CompensationAug 30, 2018
UberPaulFenix

RSU TAX

This is a complex one but many people in my company will soon face this issue. I worked for the international branch of my company in Asia. Was awarded 5000 RSU on joining and paid tax on all of this amount (per Singapore law) prior to leaving Singapore 2 years later and taking on a role in the US. I’m not a citizen. So the first 2year of vested RSU is clear (I think) - no US tax required. When the company IPOs next year if I am mistakenly taxed on the stock I vest before moving to the US I will claim all that tax back. Is this correct? The rest ‘vested’ while living in the US so I guess is classed as US income? Fine. So I have paid tax on this income in advance in Singapore so how would I claim this back? Could I do this using turbo tax or would I need a tax guy? Do I need to prepare any evidences from Singapore to provide when filing the taxes? I believe I still have the tax demand notices breaking down the amounts but not sure if you provide evidence when filing taxes in US as I never did it before.

Add a comment
Uber jFbC25 Aug 30, 2018

You need to talk to a CPA or tax lawyer

Uber baɡ Aug 30, 2018

Yeah, talk to a professional with expertise in international tax. No one on Blind is going to be able to give you knowledgeable advice.

Uber PaulFenix OP Aug 30, 2018

Maybe, but I wonder if others have already encountered this. International mobility is common in tech.

Intel nononsense Aug 30, 2018

There is too much individual component to this. Even if someone else encountered, there are too many specific variables and ymmv. But, in general, there are provisions for you to get credit for taxes paid to another country. Get professional advice.

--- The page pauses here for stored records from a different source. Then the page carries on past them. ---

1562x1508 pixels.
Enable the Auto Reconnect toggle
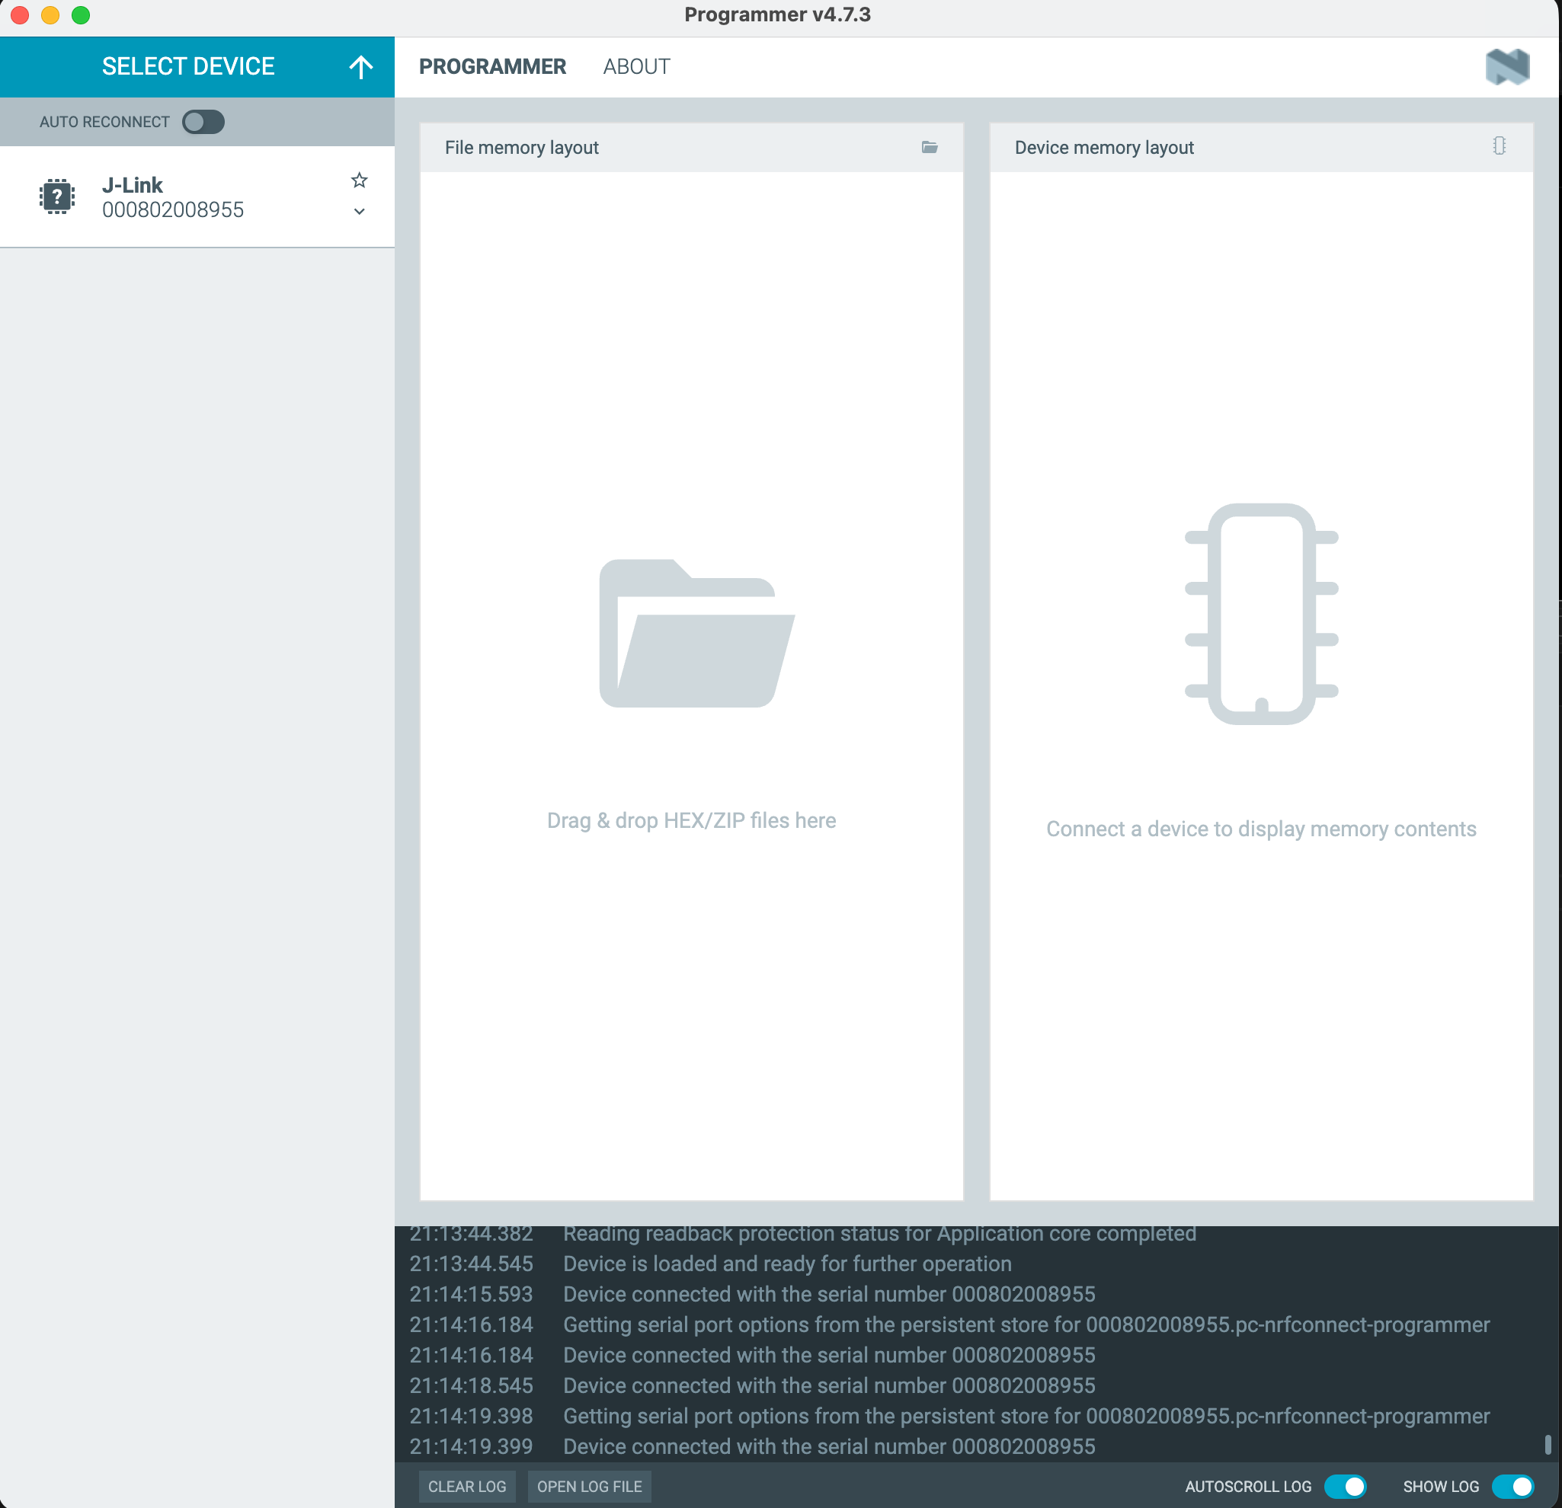pos(203,122)
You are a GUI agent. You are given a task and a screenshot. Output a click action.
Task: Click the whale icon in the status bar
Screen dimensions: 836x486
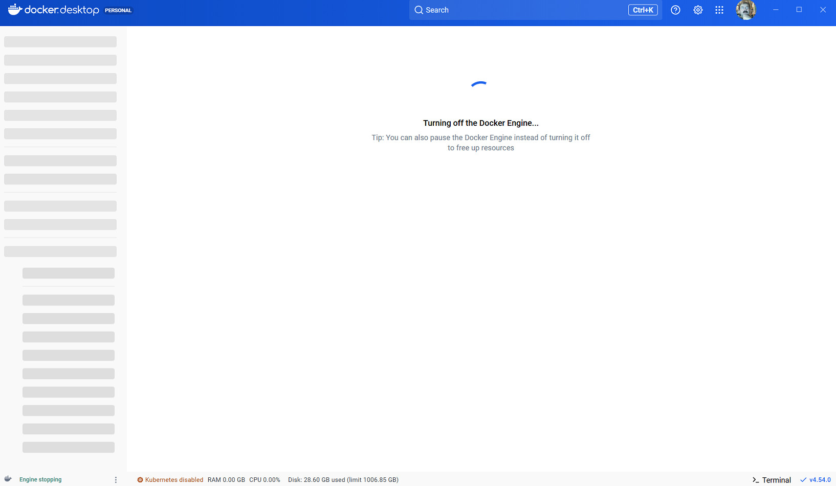pos(7,479)
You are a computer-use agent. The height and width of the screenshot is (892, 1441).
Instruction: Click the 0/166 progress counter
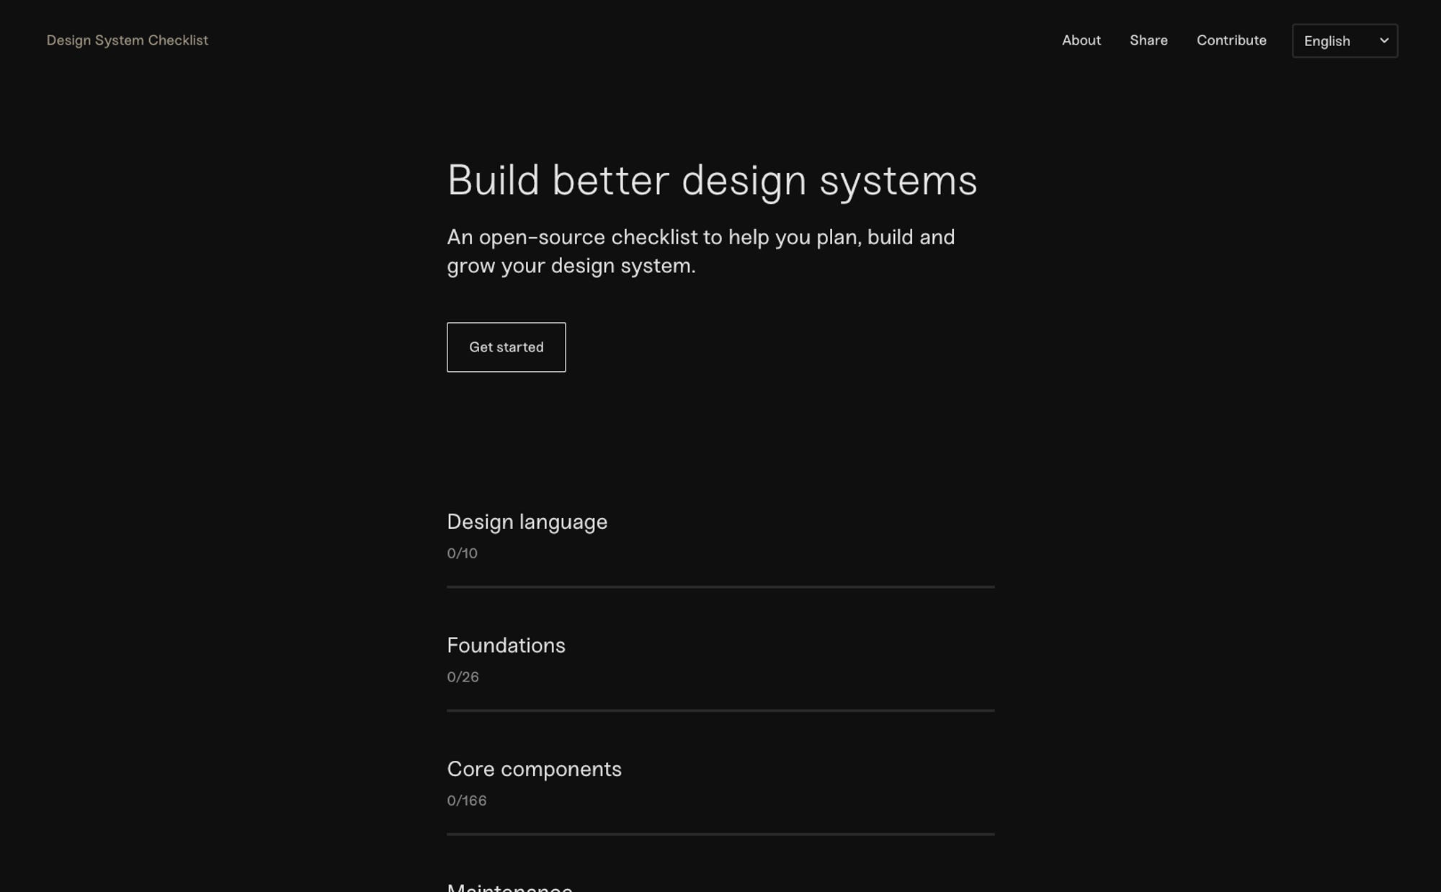[466, 800]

Amazon ThisGuy! Aug 30, 2018

You can deduct taxes paid on the same income paid to a different country.

Square nom🍔 Aug 30, 2018

These RSUs from before you became a US tax payer are the same as any other asset you had before you came here. You only need to pay capital gains on them when you sell them, if you sell while you're a US tax payer. If you don't sell, they won't even know you had it, as tax returns only report taxable income, not assets. If their value is high you might need to report FBAR though, so check that out. If you do sell as a US tax payer, the custodian of the stock should provide documentation about the sale, including the tax basis (the amount from which you need to pay capital gains).

Microsoft gfba68 Aug 30, 2018

Talk to a CPA that specializes in international tax law. I suspect there is a tax treaty between the US and Singapore that would specify how much tax you owe and how income is recognized. The answer will be different for every country pair due to tax treaties so getting an answer from somebody who moved to the US from a country other than Singapore will not help you.

Cisco Sipowicz Aug 30, 2018

Just spend the money and talk to a CPA. You’ll likely get differing opinions here which may or may not be right.